Routing is not a fallback
Date: April 16, 2026
By: Randy Aries Saputra
Most systems treat routing as a safety mechanism:
try provider A
if it fails ➜ use provider B
This model breaks under production conditions. Because failure is not an exception. It is part of the system.
A generation request is not a function call
A typical assumption:
input ➜ provider ➜ output
What actually happens:
- request is authenticated and rate-limited
- input is validated against model-specific schemas
- provider order is resolved (user-defined or model default)
- providers are filtered by capability
- execution order is reordered based on health
- credits are reserved before execution
- state is persisted before any provider call
- provider is executed (async, polling, webhook, or hybrid)
- output is reconciled across storage and database
- billing is finalized
- webhook is delivered
This is not a call. It is a stateful execution system.
Routing is decided before execution
In the system, routing is not reactive. It is computed before the first provider runs.
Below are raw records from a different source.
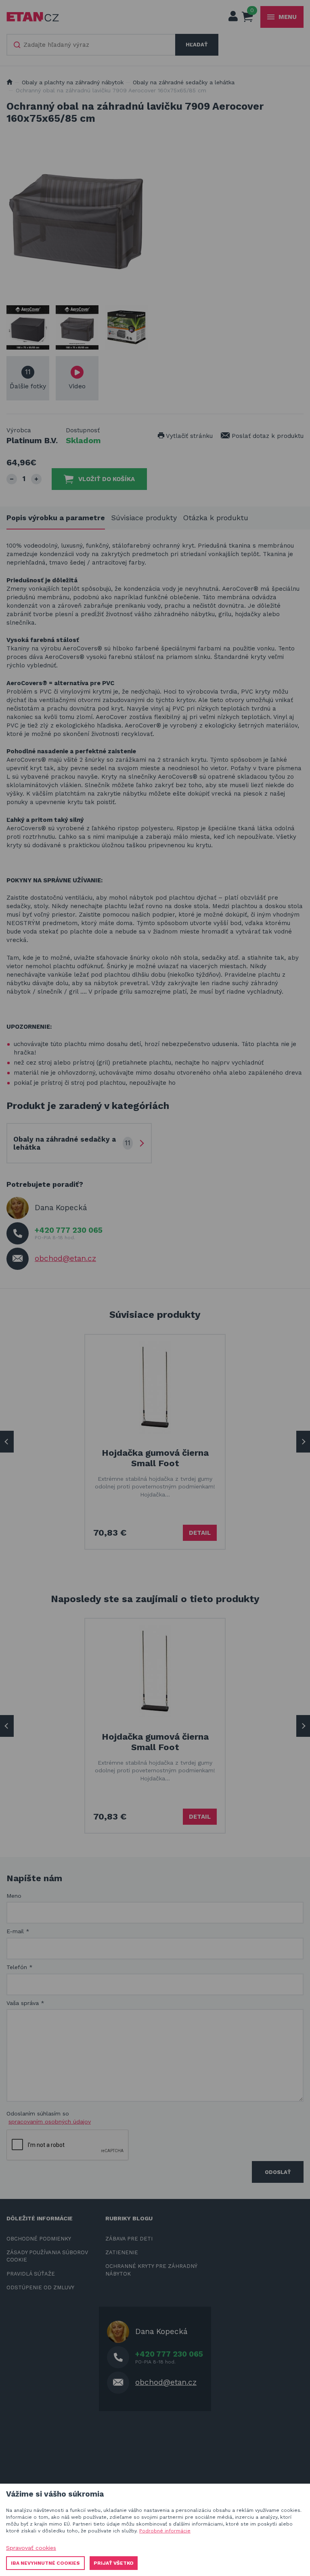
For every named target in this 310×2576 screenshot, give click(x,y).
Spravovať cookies (31, 2548)
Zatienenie (121, 2252)
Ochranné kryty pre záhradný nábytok (151, 2269)
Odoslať (278, 2172)
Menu (288, 17)
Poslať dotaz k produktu (267, 436)
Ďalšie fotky (28, 379)
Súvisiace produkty (144, 517)
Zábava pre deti (129, 2239)
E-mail (17, 1931)
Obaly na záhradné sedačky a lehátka (184, 82)
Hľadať (196, 45)
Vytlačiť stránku (188, 436)
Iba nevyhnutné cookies (45, 2563)
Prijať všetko (114, 2563)
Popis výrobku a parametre (55, 517)
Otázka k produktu (215, 517)
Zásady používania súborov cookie (47, 2256)
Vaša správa (25, 2003)
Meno (13, 1895)
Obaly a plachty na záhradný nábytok (73, 82)
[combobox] (91, 45)
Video (77, 386)
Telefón (19, 1967)
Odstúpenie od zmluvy (40, 2287)
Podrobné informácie (165, 2531)
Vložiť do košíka (106, 479)
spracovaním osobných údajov (49, 2121)
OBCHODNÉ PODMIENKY (38, 2239)
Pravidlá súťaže (30, 2274)
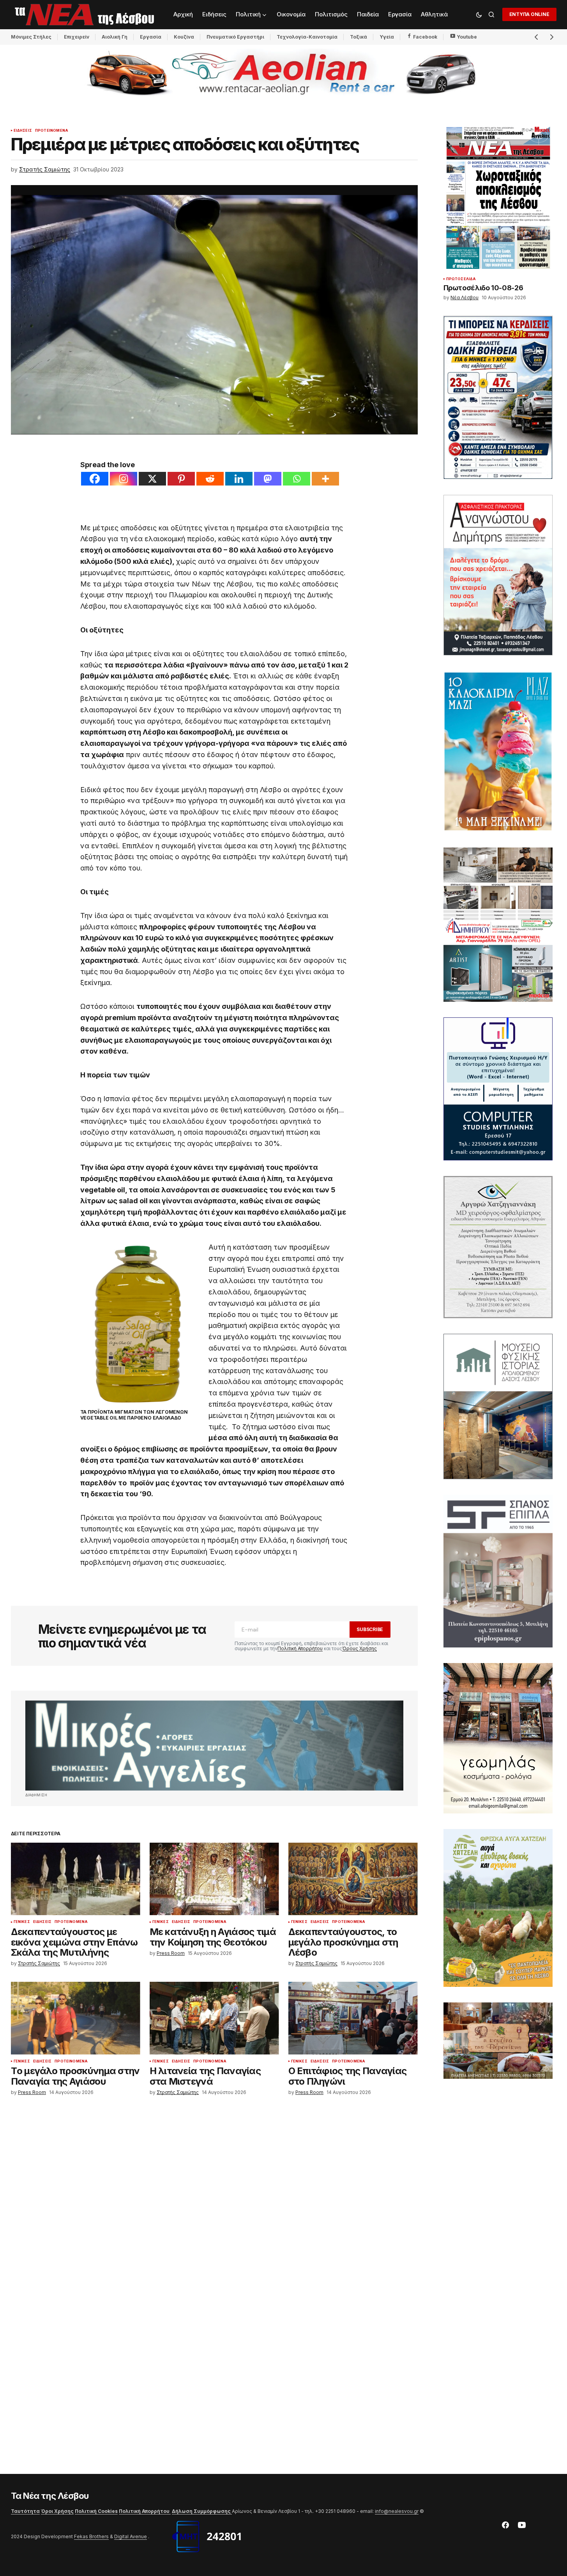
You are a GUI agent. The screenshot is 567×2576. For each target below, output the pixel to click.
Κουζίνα (184, 37)
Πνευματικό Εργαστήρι (235, 37)
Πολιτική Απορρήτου (300, 1648)
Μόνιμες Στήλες (31, 37)
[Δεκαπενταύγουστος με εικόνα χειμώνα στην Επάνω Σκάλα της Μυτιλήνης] (75, 1879)
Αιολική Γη (114, 37)
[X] (152, 479)
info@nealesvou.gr (397, 2511)
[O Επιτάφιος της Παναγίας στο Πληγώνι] (353, 2018)
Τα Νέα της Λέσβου (50, 2496)
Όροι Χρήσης (57, 2511)
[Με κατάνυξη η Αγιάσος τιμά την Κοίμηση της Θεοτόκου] (214, 1879)
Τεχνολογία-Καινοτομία (307, 37)
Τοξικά (358, 37)
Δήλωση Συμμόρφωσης (202, 2511)
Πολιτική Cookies (96, 2511)
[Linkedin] (239, 479)
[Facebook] (94, 479)
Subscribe (370, 1629)
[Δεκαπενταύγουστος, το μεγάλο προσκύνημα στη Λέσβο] (353, 1879)
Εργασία (150, 37)
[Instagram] (123, 479)
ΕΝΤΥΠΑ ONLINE (529, 14)
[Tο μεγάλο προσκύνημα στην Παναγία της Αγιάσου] (75, 2018)
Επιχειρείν (76, 37)
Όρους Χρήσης (359, 1648)
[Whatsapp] (296, 479)
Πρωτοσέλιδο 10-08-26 (483, 288)
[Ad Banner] (214, 1745)
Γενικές (22, 1922)
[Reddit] (210, 479)
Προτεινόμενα (51, 130)
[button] (479, 14)
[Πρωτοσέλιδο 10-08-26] (498, 198)
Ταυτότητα (25, 2511)
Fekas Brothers (91, 2536)
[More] (325, 479)
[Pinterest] (181, 479)
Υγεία (387, 37)
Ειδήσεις (23, 130)
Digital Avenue (130, 2536)
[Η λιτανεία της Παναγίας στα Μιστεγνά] (214, 2018)
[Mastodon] (267, 479)
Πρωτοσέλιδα (461, 279)
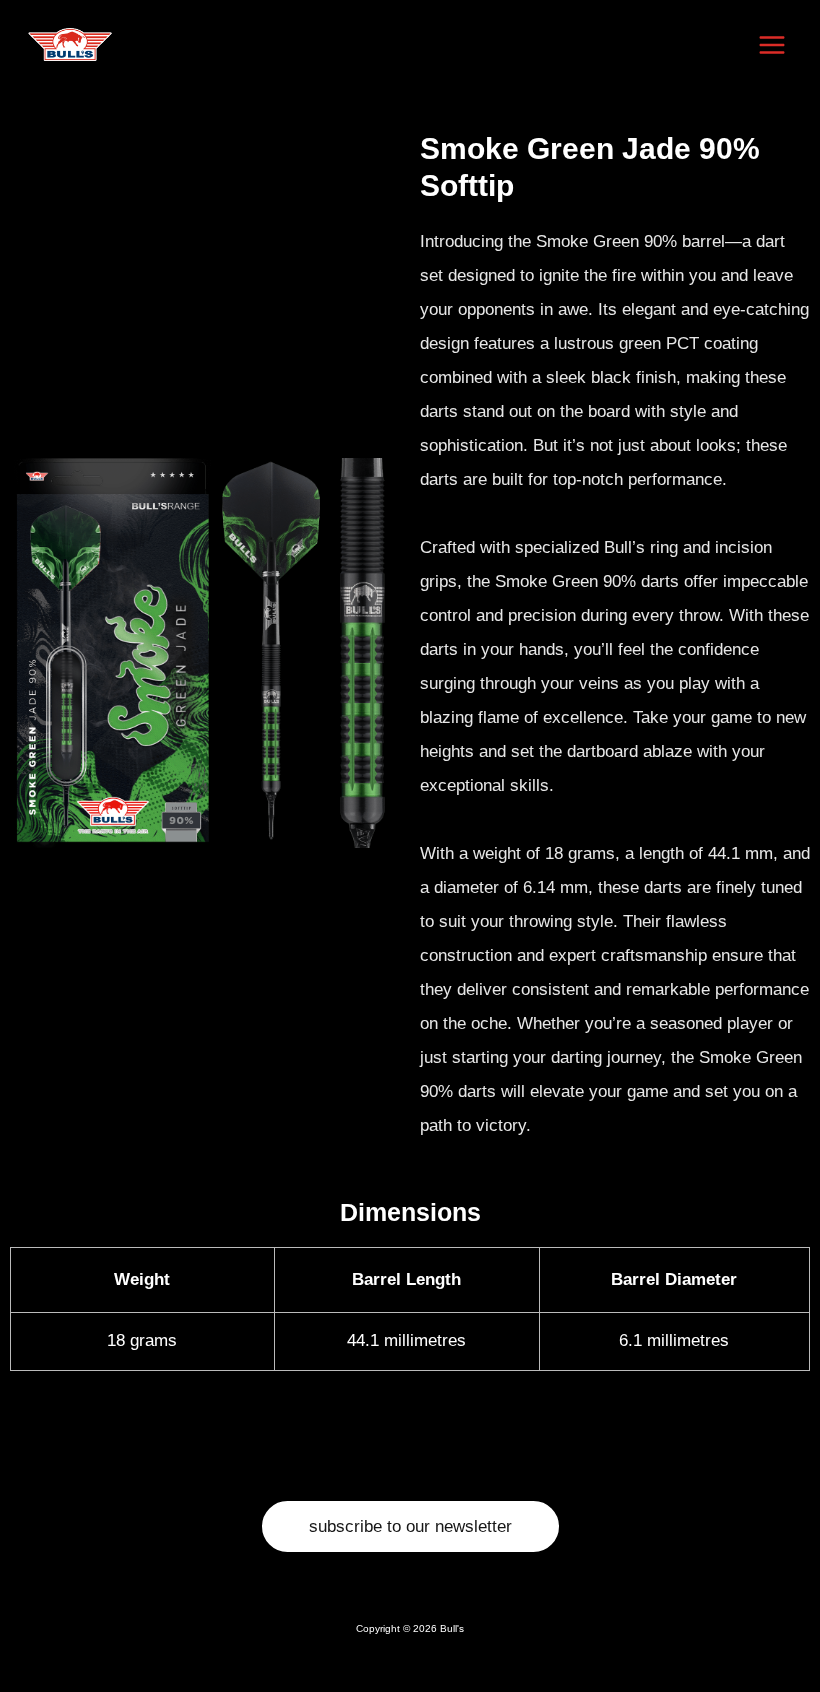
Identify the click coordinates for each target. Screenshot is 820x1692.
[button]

const baseSequence = providerOrder
.split(',')
.filter(p => p in providerLookup)
.map(p => providerLookup[p]);
const { reordered: sequence } =
await reorderByHealth(baseSequence);Two important properties:
- Provider order is model-aware
- Execution order is health-aware
This means:
the "first provider" is not fixed
Routing is already dynamic before execution begins.
Execution is not linear
A naive system assumes:
A ➜ fail ➜ B ➜ fail ➜ C ➜ success
The real system does not work like this.
Execution is interleaved with external signals:
- provider responses
- webhook deliveries
- storage writes
- cancellation acknowledgements
A provider can:
- fail locally
- succeed remotely
- deliver output after timeout
So the system introduces a grace period:
await sleep(GRACE_PERIOD);
const { data: files } = await storage.list(path);
if (files.length > 0) {
// previous provider actually succeeded
}This is critical.
success is not determined by the API response
it is determined by state convergence
Storage becomes the source of truth
Providers are inconsistent. They disagree on:
- status
- timing
- completion signals
So the system does not trust them. Instead, it treats:
storage + database = ground truth
Before failing over, it checks:
- storage for output files
- DB for final status
Only if both confirm failure does it continue. This prevents:
- double execution
- overwriting valid outputs
- inconsistent state transitions
Failover is part of execution, not after it
Before moving to the next provider, the system does:
- attempt cancellation of current prediction
- log cost outcome
- mark failover state in DB
- wait for webhook resolution
const cancelResult = await cancelProviderPrediction(
provider,
predictionId,
model
);And:
await update({
generation_failover_in_progress: true
});That flag is not cosmetic. It prevents webhook handlers from:
- marking the job as failed
- refunding credits prematurely
- firing incorrect events
Failover is coordinated across:
- execution
- storage
- billing
- webhooks
Cost is tightly coupled with routing
Before execution:
const { reserved } = await reserveCredits(...)After execution:
- success ➜
chargeCredits - failure ➜
refundCredits
During execution:
- each provider attempt is logged
- outcomes are resolved:
usedfailedcancelled
Routing directly affects:
- how many providers run
- how long they run
- whether they are canceled in time
routing decisions are financial decisions
Providers are fundamentally different systems
Each provider requires a different execution model (image):
- Black Forest Labs ➜ async job + polling + signed URL retrieval
- BytePlus ➜ synchronous response + manual finalization
- Cloudflare ➜ edge-based synchronous execution + direct response
- Fal ➜ queue submit + polling + webhook-backed completion
- OpenAI ➜ synchronous generation/edit response + manual finalization
- Replicate ➜ async submit + polling + webhook-backed completion
- Runway ➜ async task + polling + file download
Even basic concepts differ:
- what "completed" means
- how output is delivered
- how errors are structured
So routing is not switching endpoints. It is:
mapping multiple execution models into a single lifecycle
The real abstraction is execution
The system exposes:
generation_idgeneration_statusgeneration_provider_ordergeneration_prediction_idgeneration_output_file
Not:
- provider APIs
- provider schemas
- provider lifecycle
The user interacts with:
a single execution state machine
Everything else is internal.
Why fallback logic fails
If routing is implemented as fallback:
- providers execute without coordination
- cancellation cannot be enforced consistently
- cost leaks across retries
- valid results are overwritten by later failures
- duplicate or incorrect events are emitted
- idempotency breaks under real load
Fallback assumes providers behave predictably. They do not.
What this system actually is
Not a proxy. Not a router. It is a stateful execution engine coordinating unreliable providers. Routing is one function inside that system.
Closing
Routing is not:
what happens when something fails
It is:
"how execution is defined under uncertainty"
If a system depends on:
- a primary provider
- a clean failure signal
- a simple retry
it will fail in production. Because the real system is not:
request ➜ response
It is:
multiple inconsistent signals converging into a final state
And routing is the mechanism that makes that convergence possible.